卢森堡大学与LIH研究揭示,LLM在结构化约束推理中存在关键缺陷。通过最优潮流问题测试发现,各类模型约束满足率停滞于55%-60%,主要瓶颈是无法满足电力系统物理约束方程。研究表明,模型仅学会"解的形状"却未真正执行约束搜索,导致输出看似合理(格式正确、误差小)却物理不可行。监督微调虽改善表面指标,但无法提升物理可行性;强化学习亦效果有限。研究警示:流畅近似不等于约束优化,"看起来合理"是危险标准。
New University of Luxembourg+LIH paper reveals a critical gaps in LLMs' ability to handle structured reasoning under constraints
It checks if LLMs can solve Optimal Power Flow problems end to end, and finds that they mostly cannot do so physically coherently.

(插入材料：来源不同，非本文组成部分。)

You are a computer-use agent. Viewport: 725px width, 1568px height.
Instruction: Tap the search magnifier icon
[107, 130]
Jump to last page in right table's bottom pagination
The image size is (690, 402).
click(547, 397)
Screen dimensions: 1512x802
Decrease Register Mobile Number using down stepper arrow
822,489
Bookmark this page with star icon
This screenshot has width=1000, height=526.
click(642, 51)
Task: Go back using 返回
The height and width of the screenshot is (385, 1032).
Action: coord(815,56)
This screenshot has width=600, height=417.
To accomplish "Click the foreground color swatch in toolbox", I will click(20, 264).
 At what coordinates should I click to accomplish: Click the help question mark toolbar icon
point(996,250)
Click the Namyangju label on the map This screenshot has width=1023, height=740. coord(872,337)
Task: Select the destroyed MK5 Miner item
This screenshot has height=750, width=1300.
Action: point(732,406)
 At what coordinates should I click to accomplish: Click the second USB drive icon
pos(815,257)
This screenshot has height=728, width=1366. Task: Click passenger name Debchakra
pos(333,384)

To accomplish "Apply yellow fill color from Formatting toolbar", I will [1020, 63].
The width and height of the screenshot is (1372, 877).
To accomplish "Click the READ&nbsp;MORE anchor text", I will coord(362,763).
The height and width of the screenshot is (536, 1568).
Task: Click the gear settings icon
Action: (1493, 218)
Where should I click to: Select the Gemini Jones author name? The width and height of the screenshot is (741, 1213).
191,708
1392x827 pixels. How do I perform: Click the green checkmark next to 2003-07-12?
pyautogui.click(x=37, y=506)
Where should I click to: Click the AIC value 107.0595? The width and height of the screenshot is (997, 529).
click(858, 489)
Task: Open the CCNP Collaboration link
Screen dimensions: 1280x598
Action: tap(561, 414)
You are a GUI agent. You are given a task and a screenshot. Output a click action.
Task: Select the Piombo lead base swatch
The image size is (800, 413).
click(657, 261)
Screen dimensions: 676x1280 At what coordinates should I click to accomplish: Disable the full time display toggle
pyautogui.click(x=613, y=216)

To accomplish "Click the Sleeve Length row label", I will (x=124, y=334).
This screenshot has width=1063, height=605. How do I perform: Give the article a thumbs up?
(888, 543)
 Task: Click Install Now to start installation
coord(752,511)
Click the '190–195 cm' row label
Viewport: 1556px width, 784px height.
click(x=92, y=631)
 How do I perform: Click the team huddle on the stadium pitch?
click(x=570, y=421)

Across models and sizes, constraint satisfaction stayed stuck at about 55 to 60 percent.
The interesting result here is not that LLMs miss a hard engineering problem.
It is that they miss it in a very specific way.
Optimal Power Flow is a brutal test of real reasoning because it is not just about getting numbers close to a target, but about satisfying a web of physical constraints at the same time, from generator limits to bus voltages to the power-flow equations themselves.